There was a phase II trial that they completed on stage III an IV colon cancer patients.  they met their endpoint of Objective response very quickly so closed it down.  Then they started anothe Phase II trial for line 1 patients with unresectable colon cancer.  When the FDA sanctioned that study they were essentially saying hey - it obviously works have a go on patients with unresectable cancer. 

I hope that helps - if your a numbers guy go to the website and look at the trial resulsts.  Then I can discuss what the numbers mean.

Mike

 

Subject: RE: is surgery a must for stage 4?
Date: 05/22/2008
I am focused on cases with a clear potential of positive surgical results with resection the main objective.  Clearly there would be cases where surgery is not an option.  Where surgery is  possible, chemo options with the addition of Davanat could be the best alternative. True?
Subject: RE: is surgery a must for stage 4?
Date: 05/22/2008
Arnold

I agree with you that surgery is the best method right now.  But extrapolate the response rate from the first colon cancer study and you will find out that this will be first line therapy before surgery a year or two from now once the study is done.  The theory is simple when people have a better response rate for unresectable cancer versus the people who have surgery and treatment then the treatment for unresectable cancer should be first line treatment.  This study is designed to prove superiority over the current standard of care.    The preliminary results lean that way.  They have 8 patients and they are stable or have objective responses.

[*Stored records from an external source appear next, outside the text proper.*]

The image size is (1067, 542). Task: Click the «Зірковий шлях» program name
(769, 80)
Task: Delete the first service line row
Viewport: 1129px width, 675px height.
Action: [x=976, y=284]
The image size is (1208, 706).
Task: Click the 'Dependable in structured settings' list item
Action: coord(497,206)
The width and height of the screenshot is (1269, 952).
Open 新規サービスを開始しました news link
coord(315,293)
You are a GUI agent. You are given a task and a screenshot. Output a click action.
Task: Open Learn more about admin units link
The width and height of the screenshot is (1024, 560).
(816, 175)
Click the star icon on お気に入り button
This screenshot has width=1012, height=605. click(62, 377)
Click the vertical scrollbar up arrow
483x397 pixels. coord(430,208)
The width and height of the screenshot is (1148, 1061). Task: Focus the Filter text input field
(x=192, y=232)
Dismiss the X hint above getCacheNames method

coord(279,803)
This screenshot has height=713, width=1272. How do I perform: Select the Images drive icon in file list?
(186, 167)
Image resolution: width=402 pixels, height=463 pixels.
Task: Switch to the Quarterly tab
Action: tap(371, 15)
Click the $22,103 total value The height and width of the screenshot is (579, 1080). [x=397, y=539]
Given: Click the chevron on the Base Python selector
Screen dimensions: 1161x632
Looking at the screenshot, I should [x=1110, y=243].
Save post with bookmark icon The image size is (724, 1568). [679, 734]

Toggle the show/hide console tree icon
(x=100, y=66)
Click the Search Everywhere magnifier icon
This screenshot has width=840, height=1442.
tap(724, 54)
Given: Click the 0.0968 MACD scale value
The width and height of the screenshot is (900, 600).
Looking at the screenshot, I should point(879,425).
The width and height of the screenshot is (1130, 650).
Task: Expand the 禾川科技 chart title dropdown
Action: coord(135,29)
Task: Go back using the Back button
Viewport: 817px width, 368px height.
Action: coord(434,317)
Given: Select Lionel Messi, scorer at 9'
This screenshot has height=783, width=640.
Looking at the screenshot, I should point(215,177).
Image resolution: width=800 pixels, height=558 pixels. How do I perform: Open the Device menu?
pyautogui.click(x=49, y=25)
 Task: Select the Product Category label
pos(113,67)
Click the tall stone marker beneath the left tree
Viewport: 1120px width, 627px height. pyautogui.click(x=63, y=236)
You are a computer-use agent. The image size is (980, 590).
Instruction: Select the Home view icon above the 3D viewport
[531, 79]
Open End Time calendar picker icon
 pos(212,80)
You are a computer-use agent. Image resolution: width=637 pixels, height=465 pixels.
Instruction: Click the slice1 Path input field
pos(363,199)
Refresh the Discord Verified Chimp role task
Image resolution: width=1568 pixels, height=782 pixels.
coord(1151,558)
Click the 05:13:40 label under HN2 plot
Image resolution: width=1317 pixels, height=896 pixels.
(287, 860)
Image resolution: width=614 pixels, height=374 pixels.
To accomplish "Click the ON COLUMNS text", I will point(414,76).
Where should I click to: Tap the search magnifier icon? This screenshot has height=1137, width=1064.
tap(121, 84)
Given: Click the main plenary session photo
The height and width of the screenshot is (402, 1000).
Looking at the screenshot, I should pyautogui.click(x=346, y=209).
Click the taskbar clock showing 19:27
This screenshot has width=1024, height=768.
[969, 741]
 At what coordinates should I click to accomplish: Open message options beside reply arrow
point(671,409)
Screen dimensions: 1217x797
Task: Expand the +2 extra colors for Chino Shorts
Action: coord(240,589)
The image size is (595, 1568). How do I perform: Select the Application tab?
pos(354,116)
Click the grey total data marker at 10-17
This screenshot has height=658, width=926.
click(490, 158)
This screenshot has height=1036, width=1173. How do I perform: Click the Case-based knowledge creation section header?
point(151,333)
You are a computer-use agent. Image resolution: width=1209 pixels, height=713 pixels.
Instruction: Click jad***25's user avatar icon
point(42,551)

Good questions.  The study isn't done but if you assume the other 8 patients needed in the study to get statiscal significance you will realize that if the trend continued this would be the new first line therapy and they would be able to make a case of doing this before surgery.  That extrapolation is a little bit of a stretch until we see the numbers.  But the results so far on 8 patients is compelling.